Filled with hauntingly beautiful funerary statues, Hollywood Cemetery attracts photographers, curious as well as those out for a Sunday stroll among the rolling hills overlooking the James River and the downtown Richmond area, Virginia.
And it is one of the city’s major tourist attractions.

Its story began in the spring of 1847 when two citizens of Richmond, Joshua J. Fry and William H. Haxall, while on a visit to Boston, visited Mount Auburn Cemetery, a beautiful cemetery near that city.
They were impressed by the solemn grandeur of the place and resolved that they would, on their return to Richmond, propose the establishment of a rural cemetery near the city.
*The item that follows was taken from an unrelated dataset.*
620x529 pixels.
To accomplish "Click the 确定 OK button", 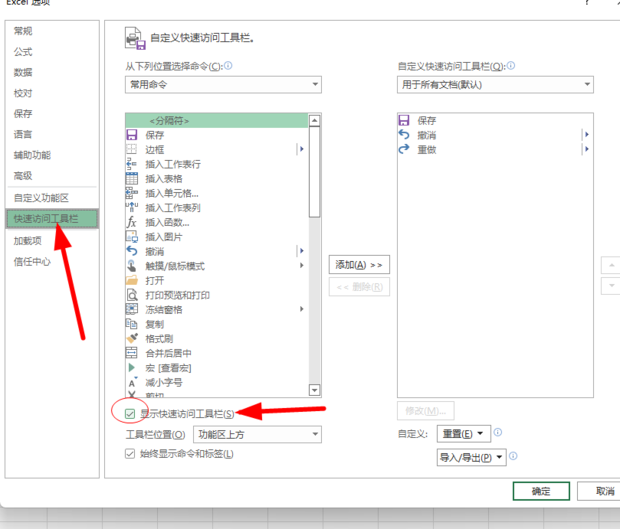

It was through their original efforts and the subsequent cooperation of local citizens that Hollywood Cemetery was created.
Its name, “Hollywood,” came from the holly trees dotting the hills of the property.
The cemetery was designed in that same year and opened in 1849, 12 years before the Civil War.
The four-year conflict motivated by the Confederacy’s desire to keep slavery legal would eventually provide the cemetery with a conspicuous supply of residents.
In fact a memorial in the shape of an over 27-meters stone pyramid built on 1869 looms over the graves of over 18,000 enlisted Confederate soldiers.
It was a project supported by the Hollywood Ladies Memorial Association, a group of Southern women dedicated to honoring and caring for the burial sites of fallen Confederate soldiers.
The capstone of the pyramid has been a source of legend for Richmonders, as no one could determine how to place the capstone atop the lofty pyramid.
Thus Thomas Stanley, a criminal working on the pyramid, proposed and executed the solution. In retellings, locals say the prisoner was freed due to his contribution to the pyramid’s construction. The only evidence of this is a note was added to his prison schedule that read “transferred,” suggesting he was moved rather than freed.
The cemetery is also the resting place of 28 Confederate generals, more than any other cemetery in the country, and these include George Pickett and J.E.B. Stuart.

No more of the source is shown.